Endocrine Disorders:

  • Congenital Hypothyroidism

    In this disorder, the thyroid gland does not work properly. This leads to mental retardation and slow growth. Giving thyroxin pills can prevent these problems.

  • Congenital Adrenal Hyperplasia (CAH)

    The body lacks an enzyme needed by the adrenal glands to make the hormones, cortisol and aldosterone. Cortisol is needed for making energy and aldosterone is needed for proper salt and water balance. Without aldosterone the baby will lose salt and water in the urine and get dehydrated. The adrenal glands also puts all the raw materials into making androgens. Too much male hormone makes the genitals of baby girls look unusual. CAH is treated by giving the missing hormones.

Sickle Cell Hemoglobinopathies:

  • Sickle cell disease (HB S / S)
  • S-Beta thalassemia

Sickle cell anemia is a serious blood disorder. Under certain conditions the abnormal blood cells can clog up the small blood vessels causing painful “crises”. Babies with sickle cell anemia also have less resistance to infections, which may be life threatening. A regular treatment program using penicillin by the age of 2 months and special immunizations helps avoid serious complications.

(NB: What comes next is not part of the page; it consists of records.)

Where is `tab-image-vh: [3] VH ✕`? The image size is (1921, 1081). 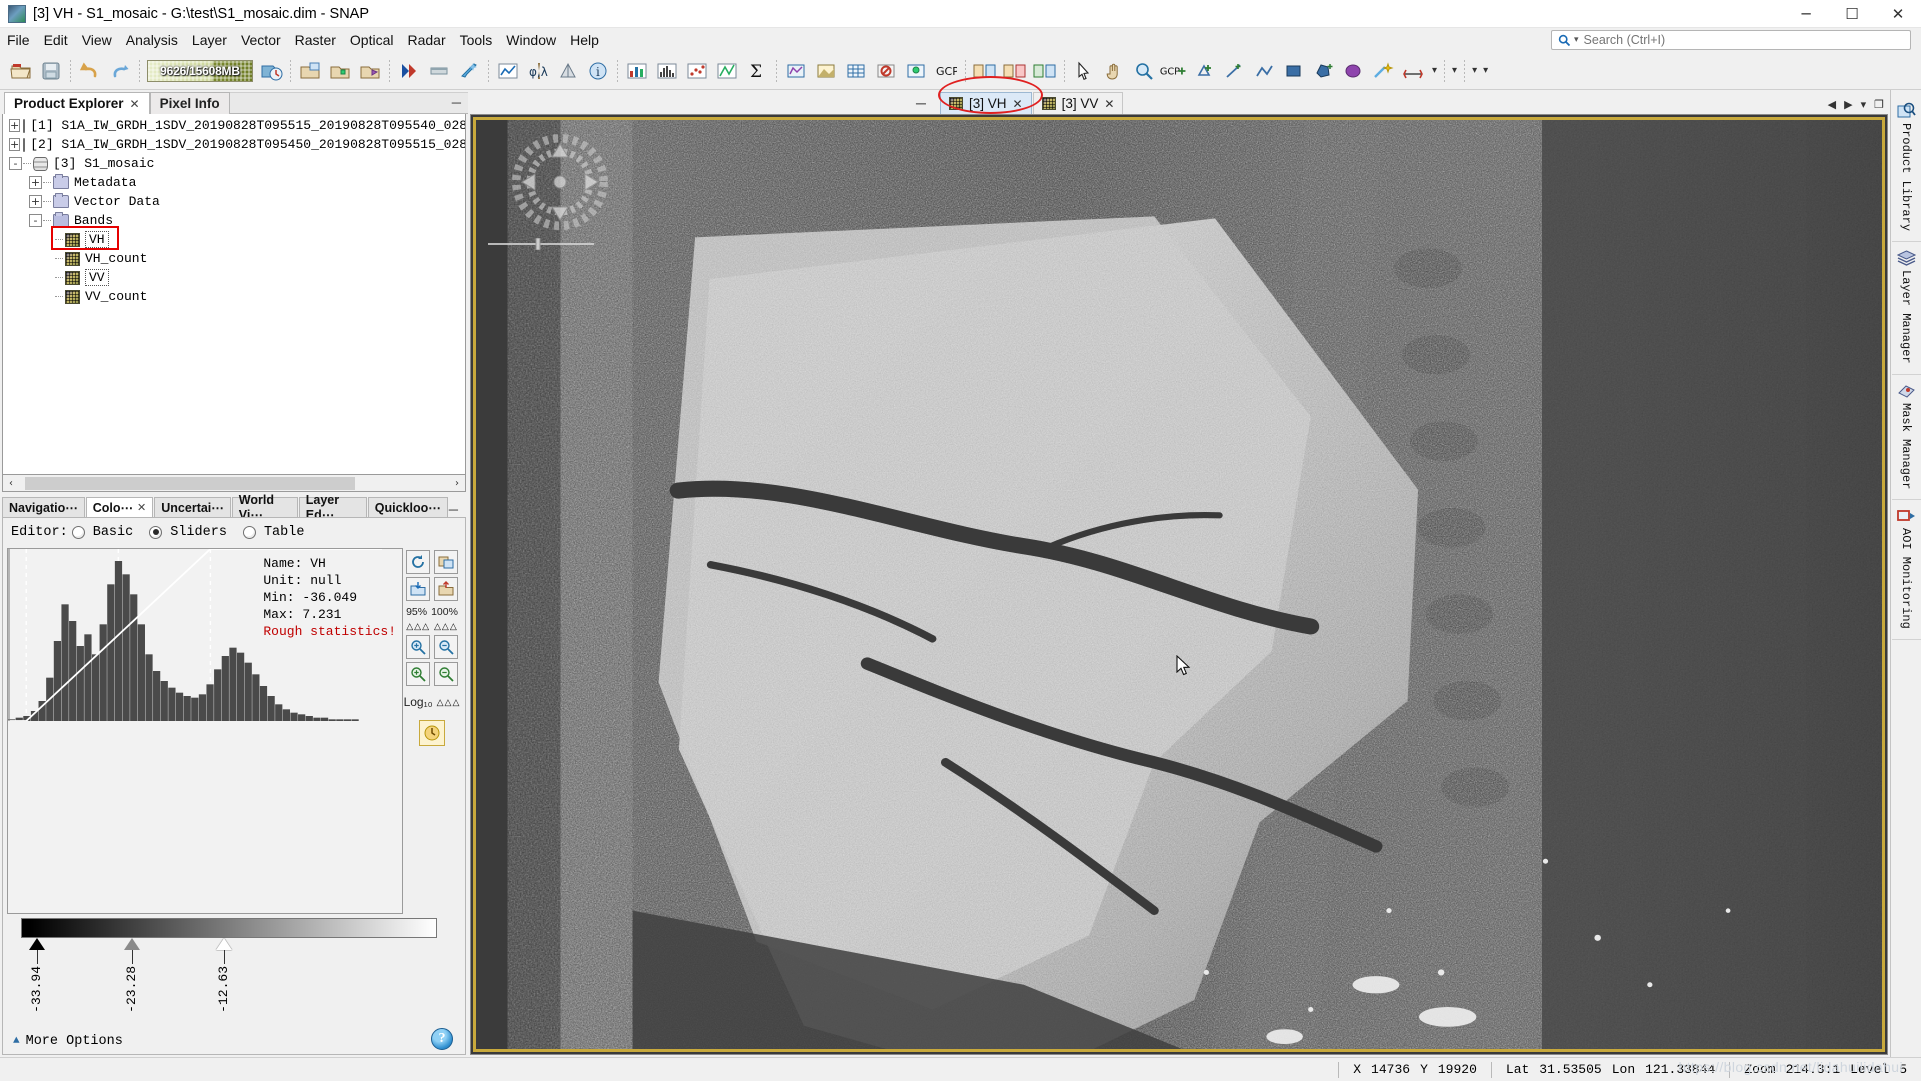
tab-image-vh: [3] VH ✕ is located at coordinates (986, 103).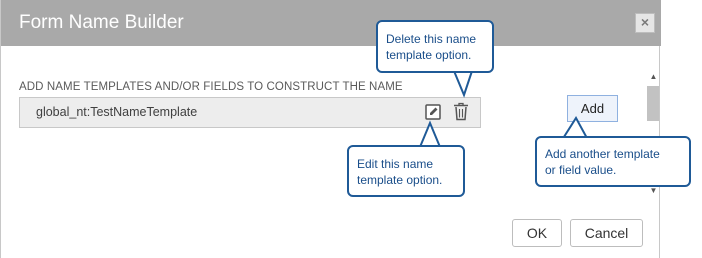 The width and height of the screenshot is (702, 258). What do you see at coordinates (653, 104) in the screenshot?
I see `scrollbar-thumb` at bounding box center [653, 104].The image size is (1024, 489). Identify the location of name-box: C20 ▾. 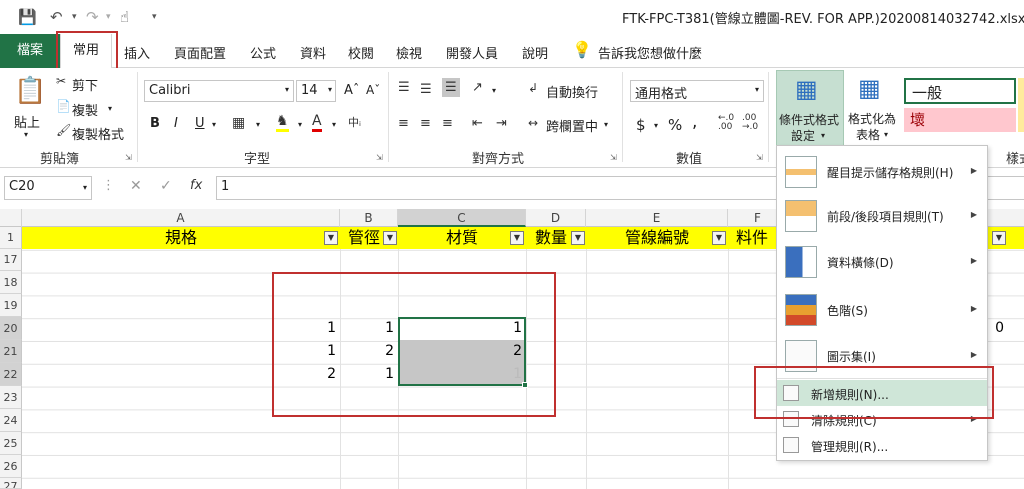
(48, 188).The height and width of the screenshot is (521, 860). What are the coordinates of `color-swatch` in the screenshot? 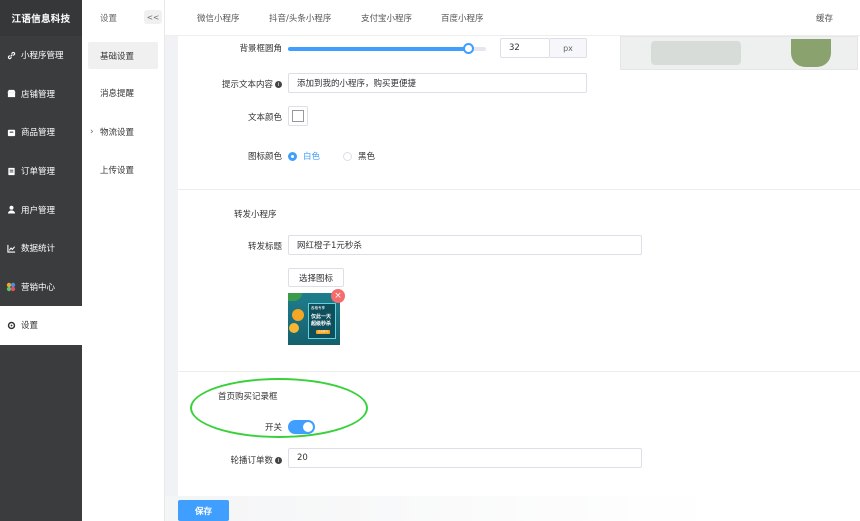 It's located at (298, 116).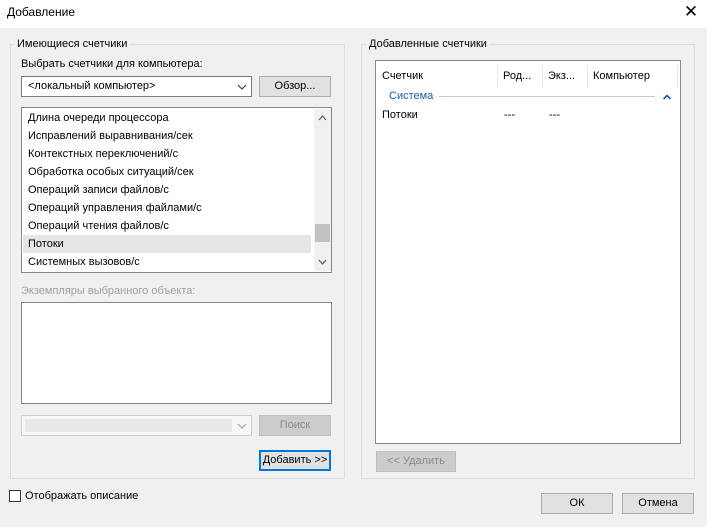 The width and height of the screenshot is (707, 527). What do you see at coordinates (128, 426) in the screenshot?
I see `search-combobox-field` at bounding box center [128, 426].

  • Biotinidase deficiency (BIO)

    In this disorder, baby’s body cannot use biotin, a vitamin in food. Without biotin, babies cannot grow and a child might develop muscle weakness, hearing loss, vision (eye) problems, hair loss, skin rashes and seizures. To treat this disorder, baby must take a special form of biotin.

  • But my baby seems healthy. Are the tests still needed?

    Yes, the tests are needed. Most infants with conditions found by the Newborn Screening Program have no obvious signs of illness right after birth. However, each of these disorders can cause serious problems. Once the damage has occurred, it can never be repaired.

  • How does a baby get one of these disorders?

    Except for most cases of hypothyroidism, a baby inherits the disorder from both parents. Parents and relatives usually show no sign of the disorder. In most cases of hypothyroidism the cause is not known. In a few, it is inherited.

  • How soon will I know the results?

    In most cases, the results will be normal and you will not be personally notified. Results are usually available in about ten days. Generally, parents are notified only if there is a problem.

    Although “no news is good news”, it is important to remember that these tests only find the disorders listed in this brochure. Even if your baby does not have one of these disorders, there may be other medical problems that cannot be picked up by these tests. Therefore, it is very important for your baby to have regular checkups and good general medical care.

  • What if I am told that a “retest” is necessary?

    A retest may be needed for a number of reasons. It does not mean there is anything wrong with your baby. It usually means that another sample is needed so that all tests can be completed.

    If you are asked to have your baby retested, please act quickly!

  • What if my baby has one of these disorders? Is there a cure?

    Because most of these disorders are genetic problems, they cannot be “cured”. However, the serious effects of the disorder can be controlled and often completely prevented by early treatment. The treatment is usually a special diet or medication. The MCH Section will make arrangements for referral and treatment.

  • If this child has a disorder. Will my future children also have it?

    The answer to this question will depend on your child’s diagnosis. It can best be answered by a genetic counselor.